Re: Input sought on datatyping tradeoff

Brian McBride wrote:

>
> It is important in getting the semantics correct that we distinguish
> between a datatype value, e.g. the integer 10 and a lexical representation
> of the value, e.g. the string "10".

Yes, "10" = "10"

>
> We are proposing two principal idioms for representing datatyped
> information.  The first looks like this:
>
>    <Jenny> <age>          _:a .
>    _:a     <xsdr:decimal> "10" .
>
> This can be written in RDF/XML like this.
>
>    <rdf:Description rdf:about="Jenny">
>      <foo:age xsdr:decimal="10"/>
>    </rdf:Description>

right.

>
> Here the b-node _:a denotes the integer 10 which can be represented in
> decimal form as the string "10".


> We believe this idiom to be quite straightforward, but not sufficient on
> its own because it is common practise to write things like:
>
>    <jenny> <age> "10" .

The danger in interpreting this idiom in any way other than

age = "10"

is non-monotonicity. That is in the absence of _some other triples_ i.e. a
schema, the object of the age predicate is the literal string "10". Great
care needs to be taken that any other triples which affect this equality or
interpretation of the string, are either _always_ present or _never_
present/considered else non-monotonicity.

That is if I know:

<jenny> <age> "10"

no later information should change that fact or interpretation of that fact.


>
> A few simple test cases:
>
> Test A:
>
>    <Jenny> <ageInYears> "10" .
>    <John>  <ageInYears> "10" .
>
> Should an RDF processor conclude that the value of the ageInYears
> properties for Jenny and John are the same?

yes.

>
> There are variations on this test which should be considered before
answering.
>
> Test A2:
>
>    <Jenny> <ageInYears> "10" .
>    <Jenny> <testScore>  "10" .
>
> Should an RDF processor conclude that the value of Jenny's ageInYears
> property is the same as the value of Jenny's testScore property?

yes.

>
> Test A3:
>
>    <Jenny> <ageInYears>   "10" .
>    <Film>  <title>        "10" .

yes.

>
> Should an RDF processor conclude that the value of Jenny's age property is
> the same as the value of the Film's title property?  If the value the
> <ageInYears> property is an integer, and the value of the <title> property
> is a string, they are not the same thing and are thus not equal.

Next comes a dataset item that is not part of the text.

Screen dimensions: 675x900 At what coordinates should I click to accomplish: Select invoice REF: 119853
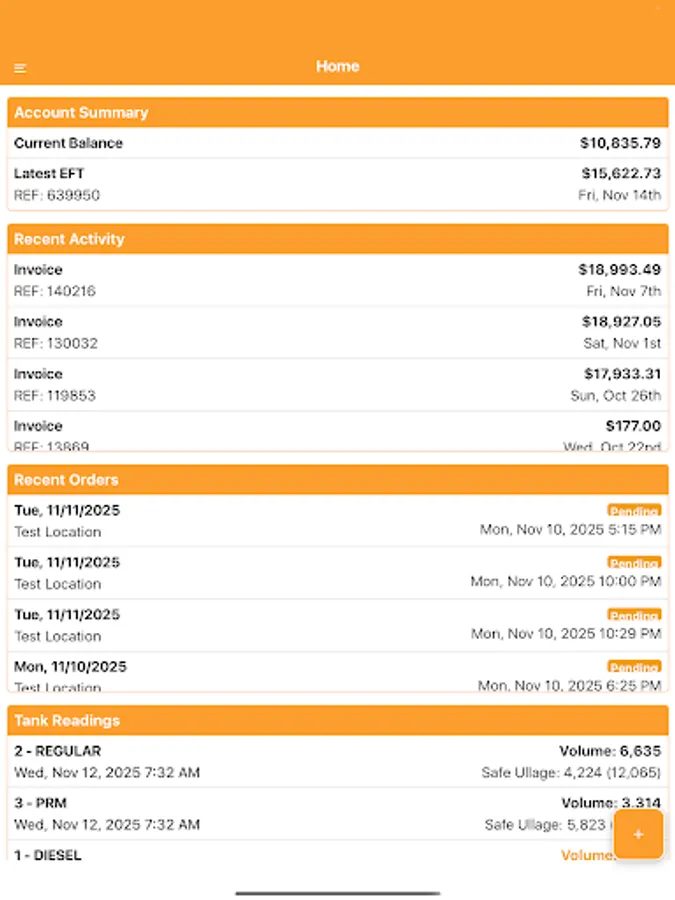(x=337, y=384)
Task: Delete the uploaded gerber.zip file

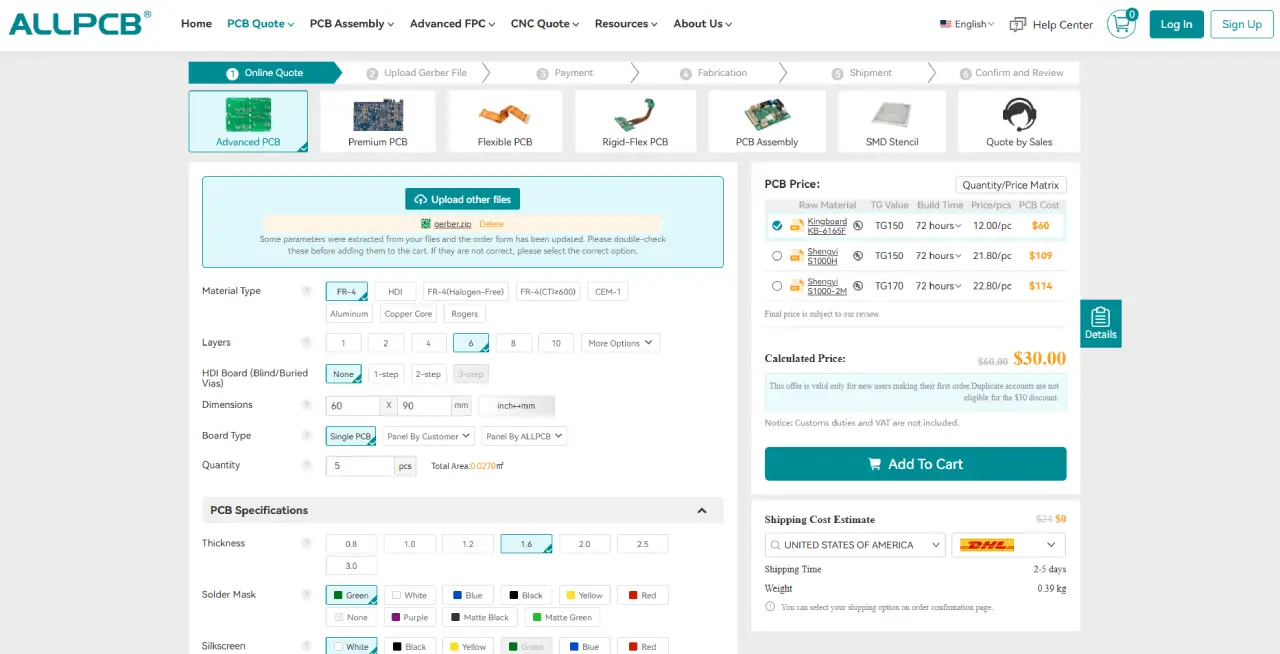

where has it been monotonically defined to be an integer vs. string? That is
the crux of the entire issue.

>
> The answer must be the same for all three of these A tests.

agreed.

>
> Now for a different kind of test.  How do the values of the two idioms
relate?
>
> Test D:
>
>    <Jenny>      <ageInYears> "10" .
>    <ageInYears> rdfs:range xsd:decimal .
>
>    <John>  <ageInYears>   _:a .
>    _:a     xsdr:decimal   "10" .
>
> Should an RDF processor conclude that Jenny and John have the same
> age?  [Note: in this example the range constraint is expressed using
> rdfs:range.  We may have to introduce a special datatyping range property,
> but that is an independent detail for now.]

this _so far_ looks ok i.e. "yes"

>
> It is not possible to have the answers to Tests A and Test D both be
> yes.  Either the A's can be yes or D can be yes, but not both.  We have to
> decide which of these is the most important to have.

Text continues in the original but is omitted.